◆ **Exercise requirements**
First find the line containing "Click the pencil edit icon" in the data, then set it down exactly along with every line after it, through the last.

◆ **Exercise materials**

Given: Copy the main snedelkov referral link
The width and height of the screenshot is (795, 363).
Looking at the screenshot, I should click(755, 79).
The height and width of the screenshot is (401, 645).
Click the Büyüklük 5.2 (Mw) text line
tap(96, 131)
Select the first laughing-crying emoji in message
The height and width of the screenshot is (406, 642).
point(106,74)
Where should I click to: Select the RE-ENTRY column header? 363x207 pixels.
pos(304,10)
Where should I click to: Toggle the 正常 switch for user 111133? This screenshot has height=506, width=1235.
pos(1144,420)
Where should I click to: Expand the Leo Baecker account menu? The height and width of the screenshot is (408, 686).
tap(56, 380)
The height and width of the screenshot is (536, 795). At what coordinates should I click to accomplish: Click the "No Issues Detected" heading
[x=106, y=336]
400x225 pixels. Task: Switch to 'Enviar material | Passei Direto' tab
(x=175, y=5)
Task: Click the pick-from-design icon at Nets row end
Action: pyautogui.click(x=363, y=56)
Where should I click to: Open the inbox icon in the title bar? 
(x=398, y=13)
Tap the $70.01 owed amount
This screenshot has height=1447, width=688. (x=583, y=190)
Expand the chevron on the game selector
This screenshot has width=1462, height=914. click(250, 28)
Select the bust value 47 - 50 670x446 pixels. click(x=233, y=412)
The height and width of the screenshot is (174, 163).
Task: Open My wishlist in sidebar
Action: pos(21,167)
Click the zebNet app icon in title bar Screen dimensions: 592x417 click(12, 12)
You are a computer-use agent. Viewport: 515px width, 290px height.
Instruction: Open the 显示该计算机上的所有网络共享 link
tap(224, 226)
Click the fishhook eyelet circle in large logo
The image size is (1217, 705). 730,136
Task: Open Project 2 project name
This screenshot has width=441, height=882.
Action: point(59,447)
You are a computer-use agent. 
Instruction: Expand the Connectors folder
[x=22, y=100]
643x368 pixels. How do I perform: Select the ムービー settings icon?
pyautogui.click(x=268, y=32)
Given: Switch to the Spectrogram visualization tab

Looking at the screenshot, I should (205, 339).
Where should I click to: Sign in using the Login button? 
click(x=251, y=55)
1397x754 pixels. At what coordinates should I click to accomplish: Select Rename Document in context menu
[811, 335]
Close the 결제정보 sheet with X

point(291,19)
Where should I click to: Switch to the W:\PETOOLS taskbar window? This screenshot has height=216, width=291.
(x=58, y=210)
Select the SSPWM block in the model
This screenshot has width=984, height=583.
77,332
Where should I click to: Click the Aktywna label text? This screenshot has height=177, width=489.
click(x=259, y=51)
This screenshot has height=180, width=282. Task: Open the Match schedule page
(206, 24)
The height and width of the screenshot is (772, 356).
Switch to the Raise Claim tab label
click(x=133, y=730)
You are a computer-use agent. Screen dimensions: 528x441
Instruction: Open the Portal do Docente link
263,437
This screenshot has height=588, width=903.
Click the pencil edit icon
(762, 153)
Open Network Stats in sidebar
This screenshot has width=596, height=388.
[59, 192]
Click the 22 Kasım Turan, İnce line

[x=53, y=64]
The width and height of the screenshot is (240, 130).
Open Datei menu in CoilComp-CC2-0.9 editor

◆ **Problem solution**
Click the pencil edit icon
(762, 153)
Open Network Stats in sidebar
This screenshot has width=596, height=388.
[59, 192]
Click the 22 Kasım Turan, İnce line

[x=53, y=64]
The width and height of the screenshot is (240, 130).
Open Datei menu in CoilComp-CC2-0.9 editor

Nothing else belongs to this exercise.